Work order
Using the listing that follows, filter out every line lacking the string "will" and return the rest.

---*---

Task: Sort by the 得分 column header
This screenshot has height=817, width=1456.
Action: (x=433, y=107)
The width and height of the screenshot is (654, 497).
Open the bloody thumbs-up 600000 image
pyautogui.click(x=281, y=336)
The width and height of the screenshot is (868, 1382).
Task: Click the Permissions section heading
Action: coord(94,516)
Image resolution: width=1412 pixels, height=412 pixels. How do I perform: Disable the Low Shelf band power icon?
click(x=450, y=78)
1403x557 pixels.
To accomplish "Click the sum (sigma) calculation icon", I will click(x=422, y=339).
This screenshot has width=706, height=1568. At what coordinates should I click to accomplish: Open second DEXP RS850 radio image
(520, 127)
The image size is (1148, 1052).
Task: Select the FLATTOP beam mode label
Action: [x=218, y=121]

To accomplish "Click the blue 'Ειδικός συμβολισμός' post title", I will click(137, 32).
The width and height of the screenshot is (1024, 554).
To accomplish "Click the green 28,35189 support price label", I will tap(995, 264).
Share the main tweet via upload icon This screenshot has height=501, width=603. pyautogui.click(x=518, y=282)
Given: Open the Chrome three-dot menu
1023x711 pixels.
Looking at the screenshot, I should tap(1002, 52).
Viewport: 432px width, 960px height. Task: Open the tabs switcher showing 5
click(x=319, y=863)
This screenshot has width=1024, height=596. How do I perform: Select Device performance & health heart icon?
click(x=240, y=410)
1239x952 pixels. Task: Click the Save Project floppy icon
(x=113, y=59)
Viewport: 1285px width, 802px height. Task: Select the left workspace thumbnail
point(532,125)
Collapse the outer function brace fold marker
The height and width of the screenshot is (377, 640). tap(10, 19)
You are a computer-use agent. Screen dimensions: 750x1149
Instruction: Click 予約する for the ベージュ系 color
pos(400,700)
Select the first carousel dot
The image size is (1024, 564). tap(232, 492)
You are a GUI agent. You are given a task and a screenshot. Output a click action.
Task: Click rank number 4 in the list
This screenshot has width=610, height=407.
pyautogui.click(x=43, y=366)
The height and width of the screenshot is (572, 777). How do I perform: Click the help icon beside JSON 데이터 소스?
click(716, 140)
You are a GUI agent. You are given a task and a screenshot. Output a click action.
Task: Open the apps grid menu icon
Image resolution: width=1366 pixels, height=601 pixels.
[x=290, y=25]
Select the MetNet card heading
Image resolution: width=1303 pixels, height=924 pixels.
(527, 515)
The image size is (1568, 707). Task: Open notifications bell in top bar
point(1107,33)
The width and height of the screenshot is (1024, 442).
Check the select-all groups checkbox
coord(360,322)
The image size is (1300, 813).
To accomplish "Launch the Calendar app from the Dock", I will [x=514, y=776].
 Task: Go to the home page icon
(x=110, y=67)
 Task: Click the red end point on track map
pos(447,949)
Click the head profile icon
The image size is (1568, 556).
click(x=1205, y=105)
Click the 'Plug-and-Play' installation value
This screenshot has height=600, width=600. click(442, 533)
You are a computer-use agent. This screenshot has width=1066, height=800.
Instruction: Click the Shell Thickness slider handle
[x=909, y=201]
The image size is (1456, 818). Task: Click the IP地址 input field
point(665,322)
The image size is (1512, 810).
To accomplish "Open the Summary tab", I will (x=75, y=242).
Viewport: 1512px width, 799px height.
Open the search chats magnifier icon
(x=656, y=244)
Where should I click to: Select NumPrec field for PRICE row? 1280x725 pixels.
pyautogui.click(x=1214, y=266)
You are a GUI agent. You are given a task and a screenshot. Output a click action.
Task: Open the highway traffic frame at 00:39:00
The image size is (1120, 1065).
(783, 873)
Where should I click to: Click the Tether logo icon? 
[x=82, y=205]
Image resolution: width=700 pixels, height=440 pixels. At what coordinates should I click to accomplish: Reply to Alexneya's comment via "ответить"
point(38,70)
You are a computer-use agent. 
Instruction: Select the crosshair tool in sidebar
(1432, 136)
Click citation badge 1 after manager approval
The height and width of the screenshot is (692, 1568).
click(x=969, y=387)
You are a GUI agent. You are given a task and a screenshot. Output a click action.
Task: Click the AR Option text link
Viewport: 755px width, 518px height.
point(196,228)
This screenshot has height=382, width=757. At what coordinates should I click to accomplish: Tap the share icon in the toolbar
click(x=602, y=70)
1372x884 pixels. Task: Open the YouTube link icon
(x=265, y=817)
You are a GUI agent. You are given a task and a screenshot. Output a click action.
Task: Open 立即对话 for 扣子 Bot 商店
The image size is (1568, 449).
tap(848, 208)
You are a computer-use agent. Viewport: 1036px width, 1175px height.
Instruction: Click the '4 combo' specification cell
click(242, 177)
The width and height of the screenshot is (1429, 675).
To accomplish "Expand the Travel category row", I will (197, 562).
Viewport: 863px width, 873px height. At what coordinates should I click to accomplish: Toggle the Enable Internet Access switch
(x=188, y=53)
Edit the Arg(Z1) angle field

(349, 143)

---*---

Answer space
To accomplish "Click the sum (sigma) calculation icon", I will click(x=422, y=339).
To accomplish "Click the blue 'Ειδικός συμβολισμός' post title", I will click(137, 32).
To accomplish "Click the green 28,35189 support price label", I will tap(995, 264).
To accomplish "Launch the Calendar app from the Dock", I will [x=514, y=776].
To accomplish "Open the Summary tab", I will (x=75, y=242).
To accomplish "Expand the Travel category row", I will (197, 562).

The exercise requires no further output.